From the bus stop at Okura, we flew up the forest road under picture perfect skies, chatting gingerly about life in the mountains. I knew we had a tough 1400m ascent staring us straight in the face, but refrained from spoiling the birthday girl’s chipper mood by keeping this information to myself. Entering the forest, we started our relentless climb up the spine of the mountain range that runs through the heart of Kanagawa Prefecture on the outskirts of Tokyo. The path snaked past a couple of teahouses before entering an area of golden grasslands.

“Turn around”, I said, after letting Kanako set the pace for our morning goal of Tou-no-dake. “Woah”, replied the newly-turned 28 year-old beauty, whose cries of joy turned to wails of delight upon discovering the towering cone in the distance was indeed Mt. Fuji.

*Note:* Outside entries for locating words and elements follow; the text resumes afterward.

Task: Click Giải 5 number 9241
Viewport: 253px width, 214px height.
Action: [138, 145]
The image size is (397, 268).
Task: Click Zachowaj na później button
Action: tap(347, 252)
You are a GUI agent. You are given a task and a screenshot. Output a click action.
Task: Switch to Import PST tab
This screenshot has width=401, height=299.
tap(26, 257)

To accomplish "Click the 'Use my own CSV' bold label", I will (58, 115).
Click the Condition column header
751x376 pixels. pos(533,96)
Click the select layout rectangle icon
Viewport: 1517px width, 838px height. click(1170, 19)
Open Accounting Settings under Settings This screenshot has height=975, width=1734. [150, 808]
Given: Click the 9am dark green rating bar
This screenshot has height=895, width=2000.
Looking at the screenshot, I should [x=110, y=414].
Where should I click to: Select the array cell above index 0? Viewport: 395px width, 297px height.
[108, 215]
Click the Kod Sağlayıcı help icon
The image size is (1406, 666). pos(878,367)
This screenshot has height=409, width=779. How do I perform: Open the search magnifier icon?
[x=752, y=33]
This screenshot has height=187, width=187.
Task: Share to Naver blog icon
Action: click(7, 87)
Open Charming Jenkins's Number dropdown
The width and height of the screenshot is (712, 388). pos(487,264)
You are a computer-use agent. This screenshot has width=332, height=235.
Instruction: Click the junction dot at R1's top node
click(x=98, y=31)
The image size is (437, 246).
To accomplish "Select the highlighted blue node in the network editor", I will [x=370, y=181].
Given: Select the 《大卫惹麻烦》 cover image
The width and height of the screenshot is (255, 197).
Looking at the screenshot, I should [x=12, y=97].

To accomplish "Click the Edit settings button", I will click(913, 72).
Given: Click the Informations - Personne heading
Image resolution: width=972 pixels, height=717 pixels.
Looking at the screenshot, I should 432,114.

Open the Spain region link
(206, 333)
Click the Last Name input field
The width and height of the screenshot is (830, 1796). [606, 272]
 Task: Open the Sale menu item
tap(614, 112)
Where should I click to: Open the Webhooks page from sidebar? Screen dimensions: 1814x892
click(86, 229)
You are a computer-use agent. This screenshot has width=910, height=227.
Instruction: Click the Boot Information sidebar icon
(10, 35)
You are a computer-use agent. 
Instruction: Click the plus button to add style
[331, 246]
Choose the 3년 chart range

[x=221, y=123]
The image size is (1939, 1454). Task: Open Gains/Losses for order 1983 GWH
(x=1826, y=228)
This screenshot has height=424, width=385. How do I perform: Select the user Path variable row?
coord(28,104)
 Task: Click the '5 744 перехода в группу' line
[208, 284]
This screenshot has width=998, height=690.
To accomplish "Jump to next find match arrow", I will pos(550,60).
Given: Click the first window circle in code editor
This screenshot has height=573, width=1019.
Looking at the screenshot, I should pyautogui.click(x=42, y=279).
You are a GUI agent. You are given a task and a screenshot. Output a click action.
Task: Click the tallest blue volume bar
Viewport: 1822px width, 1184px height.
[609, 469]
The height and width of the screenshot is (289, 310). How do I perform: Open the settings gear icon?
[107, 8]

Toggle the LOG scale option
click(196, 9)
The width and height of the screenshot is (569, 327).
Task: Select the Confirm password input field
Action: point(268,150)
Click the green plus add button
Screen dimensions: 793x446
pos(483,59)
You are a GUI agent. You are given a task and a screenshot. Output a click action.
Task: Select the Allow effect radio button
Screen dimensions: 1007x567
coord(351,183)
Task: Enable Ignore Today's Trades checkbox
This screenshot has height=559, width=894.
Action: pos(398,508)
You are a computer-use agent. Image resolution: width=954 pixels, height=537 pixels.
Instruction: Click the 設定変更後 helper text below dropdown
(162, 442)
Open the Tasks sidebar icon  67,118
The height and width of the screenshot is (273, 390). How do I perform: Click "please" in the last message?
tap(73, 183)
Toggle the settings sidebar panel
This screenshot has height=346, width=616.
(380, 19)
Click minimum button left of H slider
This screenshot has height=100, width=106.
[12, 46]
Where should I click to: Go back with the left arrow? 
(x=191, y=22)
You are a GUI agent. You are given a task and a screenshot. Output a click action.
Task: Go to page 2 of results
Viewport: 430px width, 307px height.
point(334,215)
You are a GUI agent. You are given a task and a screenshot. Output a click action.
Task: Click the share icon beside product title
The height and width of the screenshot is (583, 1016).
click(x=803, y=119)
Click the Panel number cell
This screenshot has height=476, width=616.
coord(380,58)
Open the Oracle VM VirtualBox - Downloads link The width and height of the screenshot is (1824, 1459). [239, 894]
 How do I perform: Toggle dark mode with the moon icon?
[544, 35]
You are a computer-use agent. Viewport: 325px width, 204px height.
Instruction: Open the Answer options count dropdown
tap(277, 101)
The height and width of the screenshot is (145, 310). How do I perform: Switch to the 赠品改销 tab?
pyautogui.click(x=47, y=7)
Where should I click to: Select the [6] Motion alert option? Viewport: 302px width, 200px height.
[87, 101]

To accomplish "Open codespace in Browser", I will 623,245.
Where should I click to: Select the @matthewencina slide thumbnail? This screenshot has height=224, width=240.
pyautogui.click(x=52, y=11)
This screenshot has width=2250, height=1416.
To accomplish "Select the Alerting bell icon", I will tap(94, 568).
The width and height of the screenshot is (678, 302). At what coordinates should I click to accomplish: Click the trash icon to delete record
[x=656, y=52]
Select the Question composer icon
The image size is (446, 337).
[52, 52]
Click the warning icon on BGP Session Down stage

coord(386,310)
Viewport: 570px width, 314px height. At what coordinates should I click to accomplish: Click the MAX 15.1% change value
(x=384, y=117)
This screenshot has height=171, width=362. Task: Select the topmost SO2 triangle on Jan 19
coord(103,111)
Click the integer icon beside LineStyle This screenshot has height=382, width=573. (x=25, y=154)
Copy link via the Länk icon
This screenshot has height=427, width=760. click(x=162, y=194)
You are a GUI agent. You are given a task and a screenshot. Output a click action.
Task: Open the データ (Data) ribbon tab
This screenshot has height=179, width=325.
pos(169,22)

The smiles continued unabated as we reached the knob that housed Sonbutsu hut. It was just past noon as we took a quick lunch break and observed our surroundings. “When do we check-in”, asked my wonderful wife, as I gently led her to a clearing overlooking the peaks to the north. “As soon as we reach that hut”, I proclaimed, pointing to a point way off in the distance. Most hikers do not attempt to make it to Hiru-ga-take in one day from Ogura, but I knew exactly what I was doing…..or did I?